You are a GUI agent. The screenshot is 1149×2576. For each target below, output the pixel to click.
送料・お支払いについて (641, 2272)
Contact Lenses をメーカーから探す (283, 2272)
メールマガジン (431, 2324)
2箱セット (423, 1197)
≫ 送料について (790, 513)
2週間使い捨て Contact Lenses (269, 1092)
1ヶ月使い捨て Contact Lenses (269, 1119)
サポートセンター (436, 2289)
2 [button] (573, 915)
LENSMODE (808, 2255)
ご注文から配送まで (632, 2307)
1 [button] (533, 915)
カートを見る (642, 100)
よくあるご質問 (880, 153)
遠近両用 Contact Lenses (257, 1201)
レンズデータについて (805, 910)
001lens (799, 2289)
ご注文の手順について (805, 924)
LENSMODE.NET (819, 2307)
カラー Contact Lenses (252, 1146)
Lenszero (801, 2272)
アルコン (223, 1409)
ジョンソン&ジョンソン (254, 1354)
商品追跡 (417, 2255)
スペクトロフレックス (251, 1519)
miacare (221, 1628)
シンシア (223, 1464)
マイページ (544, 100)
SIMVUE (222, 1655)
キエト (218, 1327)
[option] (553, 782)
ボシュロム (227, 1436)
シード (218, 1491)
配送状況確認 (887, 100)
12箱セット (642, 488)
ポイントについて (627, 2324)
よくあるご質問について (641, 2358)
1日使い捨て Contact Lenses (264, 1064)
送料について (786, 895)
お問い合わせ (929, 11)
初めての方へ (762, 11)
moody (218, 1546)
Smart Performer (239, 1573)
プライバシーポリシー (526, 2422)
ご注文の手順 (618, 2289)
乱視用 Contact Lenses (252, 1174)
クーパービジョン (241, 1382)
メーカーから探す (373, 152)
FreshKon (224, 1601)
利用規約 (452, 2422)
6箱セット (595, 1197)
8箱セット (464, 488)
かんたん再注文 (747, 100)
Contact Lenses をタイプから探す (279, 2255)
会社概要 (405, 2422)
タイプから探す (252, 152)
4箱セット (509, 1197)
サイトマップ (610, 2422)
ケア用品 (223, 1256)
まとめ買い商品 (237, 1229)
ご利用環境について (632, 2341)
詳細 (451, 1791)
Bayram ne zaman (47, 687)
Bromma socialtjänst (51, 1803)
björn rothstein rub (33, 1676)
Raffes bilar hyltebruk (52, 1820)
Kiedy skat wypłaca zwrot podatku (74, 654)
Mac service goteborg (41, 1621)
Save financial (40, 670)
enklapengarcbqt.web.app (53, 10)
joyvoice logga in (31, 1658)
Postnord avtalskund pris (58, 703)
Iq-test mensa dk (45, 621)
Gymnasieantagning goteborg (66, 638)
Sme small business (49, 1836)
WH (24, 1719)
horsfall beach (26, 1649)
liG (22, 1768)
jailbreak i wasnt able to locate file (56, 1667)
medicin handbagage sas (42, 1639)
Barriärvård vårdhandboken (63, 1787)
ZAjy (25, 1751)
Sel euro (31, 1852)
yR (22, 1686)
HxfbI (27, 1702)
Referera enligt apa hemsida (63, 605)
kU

——————

Problem requirements:
Reproduce all of the data exactly as given.

Task output:
You are a GUI agent. The screenshot is 1149×2576. For each target below, output the pixel to click.
送料・お支払いについて (641, 2272)
Contact Lenses をメーカーから探す (283, 2272)
メールマガジン (431, 2324)
2箱セット (423, 1197)
≫ 送料について (790, 513)
2週間使い捨て Contact Lenses (269, 1092)
1ヶ月使い捨て Contact Lenses (269, 1119)
サポートセンター (436, 2289)
2 [button] (573, 915)
LENSMODE (808, 2255)
ご注文から配送まで (632, 2307)
1 [button] (533, 915)
カートを見る (642, 100)
よくあるご質問 (880, 153)
遠近両用 Contact Lenses (257, 1201)
レンズデータについて (805, 910)
001lens (799, 2289)
ご注文の手順について (805, 924)
LENSMODE.NET (819, 2307)
カラー Contact Lenses (252, 1146)
Lenszero (801, 2272)
アルコン (223, 1409)
ジョンソン&ジョンソン (254, 1354)
商品追跡 (417, 2255)
スペクトロフレックス (251, 1519)
miacare (221, 1628)
シンシア (223, 1464)
マイページ (544, 100)
SIMVUE (222, 1655)
キエト (218, 1327)
[option] (553, 782)
ボシュロム (227, 1436)
シード (218, 1491)
配送状況確認 (887, 100)
12箱セット (642, 488)
ポイントについて (627, 2324)
よくあるご質問について (641, 2358)
1日使い捨て Contact Lenses (264, 1064)
送料について (786, 895)
お問い合わせ (929, 11)
初めての方へ (762, 11)
moody (218, 1546)
Smart Performer (239, 1573)
プライバシーポリシー (526, 2422)
ご注文の手順 (618, 2289)
乱視用 Contact Lenses (252, 1174)
クーパービジョン (241, 1382)
メーカーから探す (373, 152)
FreshKon (224, 1601)
利用規約 (452, 2422)
6箱セット (595, 1197)
8箱セット (464, 488)
かんたん再注文 (747, 100)
Contact Lenses をタイプから探す (279, 2255)
会社概要 (405, 2422)
タイプから探す (252, 152)
4箱セット (509, 1197)
サイトマップ (610, 2422)
ケア用品 (223, 1256)
まとめ買い商品 (237, 1229)
ご利用環境について (632, 2341)
詳細 (451, 1791)
Bayram ne zaman (47, 687)
Bromma socialtjänst (51, 1803)
björn rothstein rub (33, 1676)
Raffes bilar hyltebruk (52, 1820)
Kiedy skat wypłaca zwrot podatku (74, 654)
Mac service goteborg (41, 1621)
Save financial (40, 670)
enklapengarcbqt.web.app (53, 10)
joyvoice logga in (31, 1658)
Postnord avtalskund pris (58, 703)
Iq-test mensa dk (45, 621)
Gymnasieantagning goteborg (66, 638)
Sme small business (49, 1836)
WH (24, 1719)
horsfall beach (26, 1649)
liG (22, 1768)
jailbreak i wasnt able to locate file (56, 1667)
medicin handbagage sas (42, 1639)
Barriärvård vårdhandboken (63, 1787)
ZAjy (25, 1751)
Sel euro (31, 1852)
yR (22, 1686)
HxfbI (27, 1702)
Referera enligt apa hemsida (63, 605)
kU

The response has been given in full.